In the report, auditors claim city officials did not use realistic estimates in developing the 2013 budget. Revenues were overly optimistic, resulting in operating deficits, auditors reported.
And during the year as a cash flow problem occurred, analysis was not being done routinely to foresee the problem, the auditors said. The city ended up borrowing $2.7 million to cover expenses through the end of this year.
It didn’t help that city officials were not working with accurate numbers. The Treasurer’s Office did not properly record or report the city’s financial position, the audit report charged.
If it had, it is very likely that city officials would have been aware of the city’s declining financial condition and could have taken corrective action sooner, auditors said.
The report was a result of the Comptroller’s Office sending auditors to Lockport after the city was designated as a municipality in “moderate fiscal stress” this past September. The audit took a look at finances from Jan. 1, 2012, through Oct. 9 of this year.
City officials worked closely with the auditors, so the contents of the audit report are not a surprise to them.
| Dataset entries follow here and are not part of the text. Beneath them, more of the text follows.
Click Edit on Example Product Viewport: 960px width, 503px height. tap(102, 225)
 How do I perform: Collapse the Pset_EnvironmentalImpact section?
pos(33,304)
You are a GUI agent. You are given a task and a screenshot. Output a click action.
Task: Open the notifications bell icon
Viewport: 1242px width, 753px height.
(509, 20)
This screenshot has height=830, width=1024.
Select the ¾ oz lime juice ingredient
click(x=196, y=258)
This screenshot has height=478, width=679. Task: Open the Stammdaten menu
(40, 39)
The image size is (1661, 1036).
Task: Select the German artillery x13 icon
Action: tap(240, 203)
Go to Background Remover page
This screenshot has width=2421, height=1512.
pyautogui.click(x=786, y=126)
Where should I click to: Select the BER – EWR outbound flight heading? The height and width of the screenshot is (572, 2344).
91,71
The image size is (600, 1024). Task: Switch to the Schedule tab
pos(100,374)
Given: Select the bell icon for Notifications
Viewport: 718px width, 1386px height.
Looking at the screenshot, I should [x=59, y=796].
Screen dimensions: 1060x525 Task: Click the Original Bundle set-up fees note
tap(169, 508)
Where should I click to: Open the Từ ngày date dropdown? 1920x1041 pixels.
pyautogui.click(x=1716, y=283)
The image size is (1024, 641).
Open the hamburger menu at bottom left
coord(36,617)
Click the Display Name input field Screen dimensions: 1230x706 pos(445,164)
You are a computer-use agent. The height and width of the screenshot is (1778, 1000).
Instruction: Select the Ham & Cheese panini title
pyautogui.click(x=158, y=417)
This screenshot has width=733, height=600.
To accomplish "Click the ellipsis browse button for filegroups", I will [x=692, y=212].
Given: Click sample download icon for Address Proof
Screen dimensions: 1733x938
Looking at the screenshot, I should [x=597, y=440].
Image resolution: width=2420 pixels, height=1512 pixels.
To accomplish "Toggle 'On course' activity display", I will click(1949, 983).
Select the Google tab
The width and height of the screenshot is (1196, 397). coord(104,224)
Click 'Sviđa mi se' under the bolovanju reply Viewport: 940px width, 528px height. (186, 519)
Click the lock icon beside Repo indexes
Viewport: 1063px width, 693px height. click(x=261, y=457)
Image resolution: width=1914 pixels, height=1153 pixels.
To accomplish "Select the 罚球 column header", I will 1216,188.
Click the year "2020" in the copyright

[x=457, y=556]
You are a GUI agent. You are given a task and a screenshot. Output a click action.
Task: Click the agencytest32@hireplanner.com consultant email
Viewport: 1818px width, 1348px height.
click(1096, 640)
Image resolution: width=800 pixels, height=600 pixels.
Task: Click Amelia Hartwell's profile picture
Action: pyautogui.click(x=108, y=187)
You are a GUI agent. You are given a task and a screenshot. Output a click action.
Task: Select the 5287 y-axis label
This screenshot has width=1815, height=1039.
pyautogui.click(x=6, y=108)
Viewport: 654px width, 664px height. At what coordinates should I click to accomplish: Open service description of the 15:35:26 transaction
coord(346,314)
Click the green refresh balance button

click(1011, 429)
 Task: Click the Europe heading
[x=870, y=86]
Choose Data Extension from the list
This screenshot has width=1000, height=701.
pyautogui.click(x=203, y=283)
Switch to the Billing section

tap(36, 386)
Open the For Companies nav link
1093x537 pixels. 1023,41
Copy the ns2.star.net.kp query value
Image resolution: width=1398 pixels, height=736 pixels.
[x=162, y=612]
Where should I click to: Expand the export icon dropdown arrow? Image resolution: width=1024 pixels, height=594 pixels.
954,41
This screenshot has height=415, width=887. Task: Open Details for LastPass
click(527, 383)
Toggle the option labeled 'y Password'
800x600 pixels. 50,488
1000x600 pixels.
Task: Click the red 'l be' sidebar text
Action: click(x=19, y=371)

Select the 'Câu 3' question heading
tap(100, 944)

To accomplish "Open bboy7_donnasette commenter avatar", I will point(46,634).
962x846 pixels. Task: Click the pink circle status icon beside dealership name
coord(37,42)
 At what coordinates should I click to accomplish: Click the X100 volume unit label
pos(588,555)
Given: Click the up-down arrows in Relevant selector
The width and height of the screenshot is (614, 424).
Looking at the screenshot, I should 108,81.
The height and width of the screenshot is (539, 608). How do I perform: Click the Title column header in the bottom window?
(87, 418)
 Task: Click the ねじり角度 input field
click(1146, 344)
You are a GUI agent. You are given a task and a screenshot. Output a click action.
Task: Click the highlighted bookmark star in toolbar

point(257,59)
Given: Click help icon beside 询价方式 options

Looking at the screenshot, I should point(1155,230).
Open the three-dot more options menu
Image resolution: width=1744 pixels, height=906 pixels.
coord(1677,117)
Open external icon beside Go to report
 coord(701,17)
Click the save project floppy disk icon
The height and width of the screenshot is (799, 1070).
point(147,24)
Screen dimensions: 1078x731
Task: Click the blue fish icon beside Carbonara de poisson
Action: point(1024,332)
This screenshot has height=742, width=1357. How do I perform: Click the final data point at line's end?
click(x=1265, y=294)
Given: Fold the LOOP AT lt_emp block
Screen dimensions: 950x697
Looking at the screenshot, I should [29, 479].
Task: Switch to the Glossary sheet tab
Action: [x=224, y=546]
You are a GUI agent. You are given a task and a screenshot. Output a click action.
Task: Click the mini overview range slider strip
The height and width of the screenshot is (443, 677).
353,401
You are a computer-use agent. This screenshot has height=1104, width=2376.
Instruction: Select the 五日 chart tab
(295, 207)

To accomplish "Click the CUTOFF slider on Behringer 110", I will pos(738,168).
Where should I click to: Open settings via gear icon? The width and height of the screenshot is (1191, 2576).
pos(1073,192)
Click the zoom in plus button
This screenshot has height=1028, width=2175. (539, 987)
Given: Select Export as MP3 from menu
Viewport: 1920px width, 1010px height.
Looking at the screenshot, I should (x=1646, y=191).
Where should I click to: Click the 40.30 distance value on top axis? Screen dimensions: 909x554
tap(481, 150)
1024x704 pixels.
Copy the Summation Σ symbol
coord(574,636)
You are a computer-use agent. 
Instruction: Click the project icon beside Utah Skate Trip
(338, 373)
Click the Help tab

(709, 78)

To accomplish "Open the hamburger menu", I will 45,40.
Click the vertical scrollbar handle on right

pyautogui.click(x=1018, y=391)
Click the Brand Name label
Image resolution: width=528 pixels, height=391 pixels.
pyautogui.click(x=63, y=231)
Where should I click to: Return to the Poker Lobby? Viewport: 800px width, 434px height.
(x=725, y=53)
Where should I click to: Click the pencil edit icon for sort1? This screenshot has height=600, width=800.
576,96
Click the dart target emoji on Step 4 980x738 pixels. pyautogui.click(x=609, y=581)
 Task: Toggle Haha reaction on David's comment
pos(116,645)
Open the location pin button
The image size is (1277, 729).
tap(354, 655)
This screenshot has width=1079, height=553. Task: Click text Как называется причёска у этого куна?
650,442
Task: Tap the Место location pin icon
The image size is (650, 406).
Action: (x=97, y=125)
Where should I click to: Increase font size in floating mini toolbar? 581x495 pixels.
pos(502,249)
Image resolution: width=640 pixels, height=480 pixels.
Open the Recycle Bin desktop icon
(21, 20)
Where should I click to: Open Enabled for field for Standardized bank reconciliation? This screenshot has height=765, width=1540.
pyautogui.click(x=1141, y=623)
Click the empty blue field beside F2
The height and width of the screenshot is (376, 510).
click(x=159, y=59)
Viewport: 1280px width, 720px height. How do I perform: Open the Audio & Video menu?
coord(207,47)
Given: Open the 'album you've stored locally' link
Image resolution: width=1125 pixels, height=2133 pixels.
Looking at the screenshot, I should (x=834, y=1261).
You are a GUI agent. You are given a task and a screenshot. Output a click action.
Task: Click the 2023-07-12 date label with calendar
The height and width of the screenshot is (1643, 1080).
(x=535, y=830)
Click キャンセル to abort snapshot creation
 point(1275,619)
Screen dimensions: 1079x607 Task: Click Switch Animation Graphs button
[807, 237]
”There are things we can do better,” Mayor Michael W. Tucker said. “I take it as constructive criticism. We’re moderately stressed, we’re not on the verge of a control board or bankruptcy. But this is a red flag ... we take these findings seriously.”
Common Council President Anne McCaffrey, 2nd Ward alderman, said the Council is committed to making changes and getting the city back on financially solid ground.
Heightened monitoring of the city’s finances is a common theme in the audit report, so the Council will stay on top of the budget, McCaffrey said.